The Study Versus Reality
A 2016 study about the effects of plastic microbeads on larval fish is soon to be retracted for multiple flaws, including poor research methods, the absence of animal research ethics approval, missing data, questionable timelines, and fabrication. This revelation comes on the heels of a nine month investigation by an expert group at the Central Ethical Review Board (CEPN) of Sweden. The deficiencies of the study are so great that the team from CEPN believes the research was probably not performed as claimed, and that the evidence was largely fabricated.
The journal Science is reportedly preparing a retraction statement after being admonished by CEPN for accepting the study in the first place. CEPN requested that Science retract the June 2016 paper in its report.

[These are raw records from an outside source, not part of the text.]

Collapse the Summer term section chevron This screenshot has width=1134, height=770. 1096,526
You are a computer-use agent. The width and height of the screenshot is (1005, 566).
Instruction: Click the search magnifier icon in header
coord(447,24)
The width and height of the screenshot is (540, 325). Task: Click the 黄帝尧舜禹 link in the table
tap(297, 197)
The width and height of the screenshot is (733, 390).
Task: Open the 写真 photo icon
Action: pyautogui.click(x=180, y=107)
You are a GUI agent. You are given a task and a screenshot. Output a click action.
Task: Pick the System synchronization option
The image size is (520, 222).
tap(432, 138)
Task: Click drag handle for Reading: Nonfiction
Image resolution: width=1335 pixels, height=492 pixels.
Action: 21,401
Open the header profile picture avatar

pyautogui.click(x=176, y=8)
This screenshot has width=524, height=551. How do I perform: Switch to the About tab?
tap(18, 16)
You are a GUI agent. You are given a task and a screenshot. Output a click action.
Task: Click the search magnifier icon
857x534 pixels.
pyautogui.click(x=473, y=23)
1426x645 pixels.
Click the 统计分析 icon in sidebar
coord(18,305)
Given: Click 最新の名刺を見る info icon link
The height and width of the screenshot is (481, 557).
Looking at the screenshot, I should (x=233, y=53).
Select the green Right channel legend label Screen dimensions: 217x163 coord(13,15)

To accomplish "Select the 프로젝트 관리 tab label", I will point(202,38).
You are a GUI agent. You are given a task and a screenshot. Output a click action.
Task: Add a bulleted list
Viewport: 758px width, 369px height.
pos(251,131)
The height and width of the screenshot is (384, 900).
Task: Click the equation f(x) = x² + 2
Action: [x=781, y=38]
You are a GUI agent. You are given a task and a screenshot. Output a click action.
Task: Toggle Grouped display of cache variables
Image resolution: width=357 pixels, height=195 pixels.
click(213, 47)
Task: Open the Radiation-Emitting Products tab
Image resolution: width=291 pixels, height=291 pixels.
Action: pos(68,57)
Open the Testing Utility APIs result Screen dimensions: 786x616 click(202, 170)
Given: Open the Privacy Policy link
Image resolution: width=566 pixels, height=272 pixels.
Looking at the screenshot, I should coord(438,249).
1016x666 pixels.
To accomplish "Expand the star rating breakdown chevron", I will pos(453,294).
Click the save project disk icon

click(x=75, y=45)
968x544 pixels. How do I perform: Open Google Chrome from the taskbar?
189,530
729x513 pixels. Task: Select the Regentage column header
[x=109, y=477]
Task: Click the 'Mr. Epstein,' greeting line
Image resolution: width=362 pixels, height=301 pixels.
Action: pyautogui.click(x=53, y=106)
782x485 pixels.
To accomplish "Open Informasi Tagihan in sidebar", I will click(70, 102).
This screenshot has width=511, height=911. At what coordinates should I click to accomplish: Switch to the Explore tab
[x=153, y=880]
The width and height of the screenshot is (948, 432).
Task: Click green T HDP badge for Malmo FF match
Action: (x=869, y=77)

The study dealt with a hot issue of the last few years: the impact of tiny plastic microbeads commonly found in cosmetics and cleaners. Many jurisdictions have either banned them outright or are currently considering bans. The researchers in this study claimed that exposure to high concentrations of microplastic particles causes stunted growth and altered behaviors in fish, making them more susceptible to predators. The also claimed that the damselfish larvae they studied developed a preference for the plastic beads over their natural food sources in the aquariums used in the study — the first time such behavior had been seen.
Importance Of Scientific Rigor
Data fabrication happens despite the natural safeguards of replication, reproduction, and re-analysis that are built into the scientific method. In 2015, a graduate student was caught falsifying data in a study on gay marriage, and in 2013, a researcher working on an HIV study falsified blood samples and received both fines and prison time for doing so. Even more disturbing than outlying studies are bad scientific trends: in October of 2016, a Chinese government investigation revealed that more than 80 percent of data in Chinese clinical trials for new pharmaceutical drugs had been fabricated.
As is commonly true in cases of bad science, the real victims here may be fish, humans, and everyone else on Earth. Plastic microbeads may well be harmful in the environment — they cannot be removed via filtration, and the topic of the study is an important one. However, whatever the truth may be it has, for now, unfortunately been tainted by the fraud of this research. If microplastic beads are stressing various aquatic animals and the environment, hopefully solid research can draw some credible conclusions on this topic soon in spite of the setback.